_Work request_:
Beginning at the line containing "Given: Choose 5月4日 from the date list", print every line until the records end, keeping each exactly as it is.
----------
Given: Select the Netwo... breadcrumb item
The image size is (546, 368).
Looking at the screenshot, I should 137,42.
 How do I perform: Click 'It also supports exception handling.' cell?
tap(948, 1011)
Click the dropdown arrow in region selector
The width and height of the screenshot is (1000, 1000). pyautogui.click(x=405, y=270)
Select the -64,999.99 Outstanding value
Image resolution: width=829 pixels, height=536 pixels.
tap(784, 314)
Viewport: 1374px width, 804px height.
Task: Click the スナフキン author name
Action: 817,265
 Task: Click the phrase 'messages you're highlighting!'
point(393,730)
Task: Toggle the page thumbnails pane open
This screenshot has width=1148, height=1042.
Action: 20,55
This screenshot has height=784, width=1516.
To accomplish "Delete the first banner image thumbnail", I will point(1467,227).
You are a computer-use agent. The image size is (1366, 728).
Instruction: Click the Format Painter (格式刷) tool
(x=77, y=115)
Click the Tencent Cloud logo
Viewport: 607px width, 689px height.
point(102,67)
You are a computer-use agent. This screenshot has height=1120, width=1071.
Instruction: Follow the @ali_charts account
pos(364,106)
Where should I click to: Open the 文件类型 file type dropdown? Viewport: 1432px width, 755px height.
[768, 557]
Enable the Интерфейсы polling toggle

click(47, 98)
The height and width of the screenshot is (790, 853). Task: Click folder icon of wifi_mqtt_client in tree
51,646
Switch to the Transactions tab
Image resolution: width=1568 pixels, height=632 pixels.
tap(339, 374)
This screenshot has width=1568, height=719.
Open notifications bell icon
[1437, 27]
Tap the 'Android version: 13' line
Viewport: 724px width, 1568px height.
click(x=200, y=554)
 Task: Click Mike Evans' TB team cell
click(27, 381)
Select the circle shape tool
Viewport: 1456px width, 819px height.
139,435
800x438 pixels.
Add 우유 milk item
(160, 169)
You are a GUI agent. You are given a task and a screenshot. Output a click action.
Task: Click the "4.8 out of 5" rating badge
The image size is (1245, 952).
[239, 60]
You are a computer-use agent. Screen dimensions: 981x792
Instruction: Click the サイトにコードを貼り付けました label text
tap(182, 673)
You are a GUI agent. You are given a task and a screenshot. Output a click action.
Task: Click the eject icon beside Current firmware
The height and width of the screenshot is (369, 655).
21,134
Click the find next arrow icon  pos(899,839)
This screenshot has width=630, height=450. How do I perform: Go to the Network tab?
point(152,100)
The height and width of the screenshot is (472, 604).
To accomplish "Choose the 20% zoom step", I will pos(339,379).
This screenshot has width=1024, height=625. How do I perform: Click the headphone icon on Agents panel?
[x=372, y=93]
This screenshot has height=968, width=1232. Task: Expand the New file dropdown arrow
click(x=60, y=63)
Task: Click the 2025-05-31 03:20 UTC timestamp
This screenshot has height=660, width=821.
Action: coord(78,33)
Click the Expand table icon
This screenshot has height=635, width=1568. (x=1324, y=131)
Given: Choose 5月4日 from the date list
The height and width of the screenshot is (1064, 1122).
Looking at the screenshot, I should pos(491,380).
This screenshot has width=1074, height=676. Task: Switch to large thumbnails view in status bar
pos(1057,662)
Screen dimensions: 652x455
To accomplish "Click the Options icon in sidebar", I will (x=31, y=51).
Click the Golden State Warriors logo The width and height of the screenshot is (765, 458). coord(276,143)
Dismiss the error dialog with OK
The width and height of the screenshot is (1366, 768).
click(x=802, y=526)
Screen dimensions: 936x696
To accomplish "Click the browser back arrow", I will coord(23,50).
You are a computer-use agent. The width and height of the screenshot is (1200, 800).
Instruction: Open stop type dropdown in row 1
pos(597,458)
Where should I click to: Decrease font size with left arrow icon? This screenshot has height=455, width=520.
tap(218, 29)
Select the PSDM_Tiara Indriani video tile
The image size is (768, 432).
----------
_Solution_:
Given: Choose 5月4日 from the date list
The height and width of the screenshot is (1064, 1122).
Looking at the screenshot, I should pos(491,380).
This screenshot has width=1074, height=676. Task: Switch to large thumbnails view in status bar
pos(1057,662)
Screen dimensions: 652x455
To accomplish "Click the Options icon in sidebar", I will (x=31, y=51).
Click the Golden State Warriors logo The width and height of the screenshot is (765, 458). coord(276,143)
Dismiss the error dialog with OK
The width and height of the screenshot is (1366, 768).
click(x=802, y=526)
Screen dimensions: 936x696
To accomplish "Click the browser back arrow", I will coord(23,50).
You are a computer-use agent. The width and height of the screenshot is (1200, 800).
Instruction: Open stop type dropdown in row 1
pos(597,458)
Where should I click to: Decrease font size with left arrow icon? This screenshot has height=455, width=520.
tap(218, 29)
Select the PSDM_Tiara Indriani video tile
The image size is (768, 432).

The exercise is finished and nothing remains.